BAŞKA BİR BİKEV DAHA VAR
Balikesir’deki BİKEV’in (Bigadiç Egitim ve Kültür Vakfı) isim benzeri olan Birikim Eğitim Vakfı (BİKEV) var ve Birikim Okulları… Kadroları daha çok sağın muhafazar kesiminden.
Birikim Okulları, Balikesir’in BİKEV’inden sadece 1 yil sonra kurulmuş ve bugün 17 Kampüsü var. Kendi alanında ilginç bir çalışma. Bu alandaki büyük başarılardan sadece biri.
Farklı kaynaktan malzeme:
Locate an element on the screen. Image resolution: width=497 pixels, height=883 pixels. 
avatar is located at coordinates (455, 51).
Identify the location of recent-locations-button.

Okulun resmi sitesinde şu bilgiler yer alıyor:
1996 yılında bir grup gönüllü girişimci tarafından kuruldu. Aynı yıl bir ilköğretim okulu ve bir dersane ile eğitim-öğretim hayatına başladı. Bugün 17 Kampüsü ile eğitim öğretim alanında hizmet vermektedir. Anaokulundan üniversiteye kadar tüm sınıf seviyelerinde ortaya koyduğu özgün eğitim felsefesi, deneyimli öğretmen kadrosu ve pedagojik donatı alanlarıyla çocuklarımıza yaşam alanı sunuyoruz.

 

KENDİLERİNİ ŞÖYLE TANIMLIYORLAR:
Varlığa, bilgiye ve değerlere kendi medeniyetinin penceresinden bakmanın bilinci ile temel değeri insan olan ve hikmeti kuşanmış nesiller yetiştiren, medeniyet mimarlarıyız.
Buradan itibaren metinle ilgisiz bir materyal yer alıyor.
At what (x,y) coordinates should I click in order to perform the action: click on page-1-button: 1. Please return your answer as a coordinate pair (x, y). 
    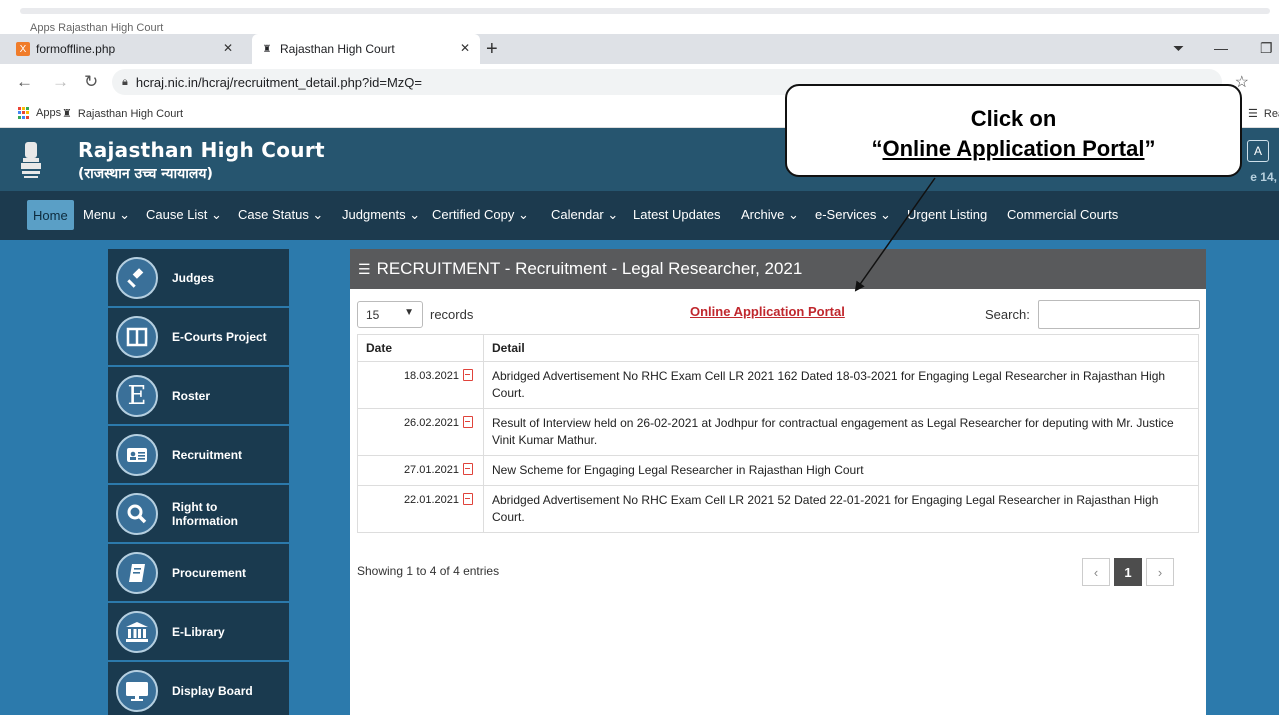
    Looking at the image, I should click on (1128, 572).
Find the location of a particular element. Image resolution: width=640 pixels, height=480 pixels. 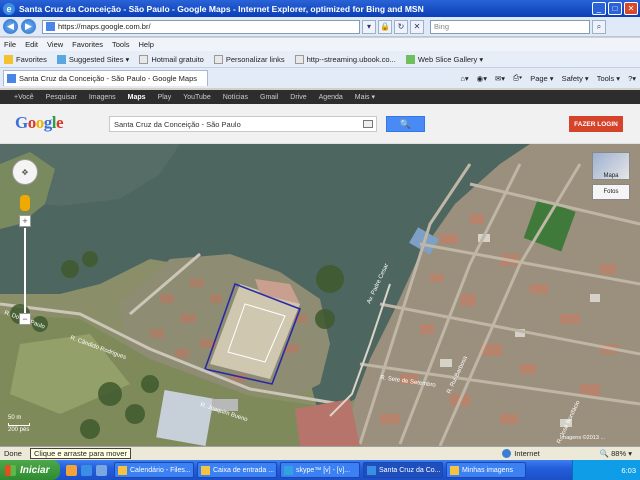

favorites-label: Favorites is located at coordinates (32, 59).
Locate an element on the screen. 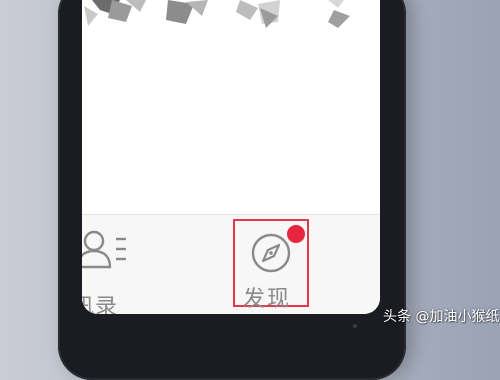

Ufkumuz: Kültür ve medeniyetimizden beslenerek, ihtiyaç duyduğu anda özgün kültür ve medeniyet unsurlarını üretebilen ve umrana ulaşmayı gaye edinmiş bilge insanları, tüm ihtiyaçları giderilmiş eğitim ortamlarında yetiştirmiş olma, hayat boyu eğitim etkisi sağlama.